おれはお店通わせようともしてない。LINE電話かけてきて。かけ直す」


まるで切羽詰まったような文章だった。

句読点もほとんどない、感情をむき出しにした短文が連なっている。

その文字を見つめながら、手はかすかに震えていた。


――出るわけ、ないじゃん。


既読もつけず、私はスマホを伏せた。

その数秒後、今度はゆりちゃんからの着信が鳴った。


「すーちゃん、今……心愛くんが、営業中なのに店で大声でブチギレてるって……」

「え?」

「『すーちゃんに何か言ったのは誰だ!出てこい!』って……怒り狂ってて、みんなドン引きしてる。今めちゃくちゃ揉めてるらしい」

「…………」


息が止まった。

一瞬だけ、心臓がドクンと跳ね、胸がしめつけられた。


怒り狂ってる?

心愛くんが、私のことで?


「でもね、絶対電話出ちゃだめ。うまく丸め込まれるから。
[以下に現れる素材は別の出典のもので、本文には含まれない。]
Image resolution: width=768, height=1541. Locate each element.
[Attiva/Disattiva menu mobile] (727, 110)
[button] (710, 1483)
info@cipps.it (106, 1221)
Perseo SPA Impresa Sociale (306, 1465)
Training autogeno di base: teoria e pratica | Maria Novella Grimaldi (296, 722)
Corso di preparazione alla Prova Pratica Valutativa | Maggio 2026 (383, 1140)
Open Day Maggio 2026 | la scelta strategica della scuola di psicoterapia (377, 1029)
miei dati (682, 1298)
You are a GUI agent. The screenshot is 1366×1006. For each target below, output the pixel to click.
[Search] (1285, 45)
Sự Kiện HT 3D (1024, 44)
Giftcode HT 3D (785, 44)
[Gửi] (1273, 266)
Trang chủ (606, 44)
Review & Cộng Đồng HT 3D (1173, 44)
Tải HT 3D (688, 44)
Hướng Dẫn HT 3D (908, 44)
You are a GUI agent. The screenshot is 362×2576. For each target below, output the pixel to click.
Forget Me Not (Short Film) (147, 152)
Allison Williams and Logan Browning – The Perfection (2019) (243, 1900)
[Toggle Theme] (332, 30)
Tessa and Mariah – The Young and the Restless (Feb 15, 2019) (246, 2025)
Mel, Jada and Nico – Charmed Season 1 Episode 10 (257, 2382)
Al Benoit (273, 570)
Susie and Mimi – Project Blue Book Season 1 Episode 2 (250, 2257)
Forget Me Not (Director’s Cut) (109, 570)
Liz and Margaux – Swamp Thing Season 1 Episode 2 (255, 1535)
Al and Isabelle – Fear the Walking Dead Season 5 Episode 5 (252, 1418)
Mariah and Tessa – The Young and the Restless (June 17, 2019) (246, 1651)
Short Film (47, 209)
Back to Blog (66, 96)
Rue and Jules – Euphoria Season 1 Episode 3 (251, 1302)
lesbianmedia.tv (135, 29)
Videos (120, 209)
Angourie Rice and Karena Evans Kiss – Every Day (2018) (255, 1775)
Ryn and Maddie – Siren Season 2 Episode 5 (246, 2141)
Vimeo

あの人、話すのうまいし、情に訴えてくるよ」


ゆりちゃんの言葉は、私の内側で警報のように鳴り響いた。

だけど、心のどこかでは――ほんの少しだけ――こうも思ってしまった。


“もしかして、私に気持ちがあったの?”

“だから怒ってるの?”


いや、違う。

そんなわけがない。

あの人にとって私は、最高にちょろい“カモ”だった。

簡単に写真を送り、すぐに心を許すバカな女。

もう少しで言いなりにできそうだったのに、それが逃げたから怒ってる――それだけだ。


どす黒い感情が、喉の奥からじわじわと上がってくる。

怒り、恥、悲しみ、後悔、そして恐怖。

それらがいっせいに胸の内でぶつかり合い、どうしようもなく心をかき乱した。


言ってやりたい。

ぶつけてやりたい。

私の気持ちを踏みにじったことも、信じた心を平気で裏切ったことも、全部。


でも、それをしてしまったら、また飲み込まれる気がした。

あの目に、声に、言葉に――もう二度と、抗えないような気がした。


悔しくて、情けなくて、涙も出ない。

それでも、心の奥では叫び声が止まらなかった。


「どうしてあんな人を好きになったんだろう」

「なんで、信じちゃったんだろう」


スマホの画面が暗転する部屋の中、私は静かに膝を抱えた。

あたたかかったはずの胸が、冷え切っていくのを感じた。


――人を好きになるって、こんなにも苦しいものなんだ。


好意は、必ずしも届くわけじゃない。

ましてや、その気持ちを利用されることもある。


そんな当たり前のことを、私は今日、骨の髄まで叩き込まれた。


まるで自分の中で何かが、音を立てて崩れていくようだった。